Now, if your business is making leaps and bounds through its efforts to become more inclusive, and your recruitment drive has embraced accessible ways to apply, it’s worth remembering that these efforts may be hampered by the fact that staff interviewing and selecting candidates may have unconscious bias.
So what is unconscious bias?
In order to process an abundance of information, our unconscious brain assigns different objects, people, places and things to different categories. This is performed at super high speeds and has its roots in our primal instincts, when we were forced to make fast decisions in different scenarios related to whether or not, a certain situation was dangerous.
Using this same process, we still make learned assumptions, or pre-judged thoughts depending on many factors and influences. These include previous experiences, what our cultural backgrounds have taught us, the media- or even opinions of those around us. As you would imagine, the assumptions made through this process are very often wrong, leading to biased judgments.
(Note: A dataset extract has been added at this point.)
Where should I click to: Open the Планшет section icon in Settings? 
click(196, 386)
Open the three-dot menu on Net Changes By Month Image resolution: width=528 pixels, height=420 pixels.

Affinity bias is an example of unconscious bias whereby we respond positively to those who look, and sound like us. It’s been found that we are drawn to and have a strong affinity towards people if they speak or behave in a similar way to us. Scientific studies have revealed through scans, that people who see images of faces different to themselves, immediately alert activity in the brain that signals danger, reverting to the primal triggers we once used in a survival setting.
This means, without awareness, our reactions towards a person that is ‘different’ may not be positive, which could result in a myriad of issues in the workplace. It can impact team decisions, recruitment, management, team dynamics and of course, the overall diversity within the organisation.
The good news is that awareness of any biases will alleviate them, and with a few cultural changes within the workplace, you can work towards an inclusive ethos that will improve diversity and accessibility.
Preventing bias through training
The golden rule in anything related to inclusivity or accessibility is- gain awareness first and continue to make it the foundation of your efforts. Preventing unconscious bias is no exception. Train staff so that they have a good solid knowledge of disability, so that it is embedded in their consciousness. This will mean that the more they experience and learn about difference, the less they will create negative connotations to unconscious thoughts. Focus strongly on those people that will be in decision making positions to ensure their potential biases are addressed.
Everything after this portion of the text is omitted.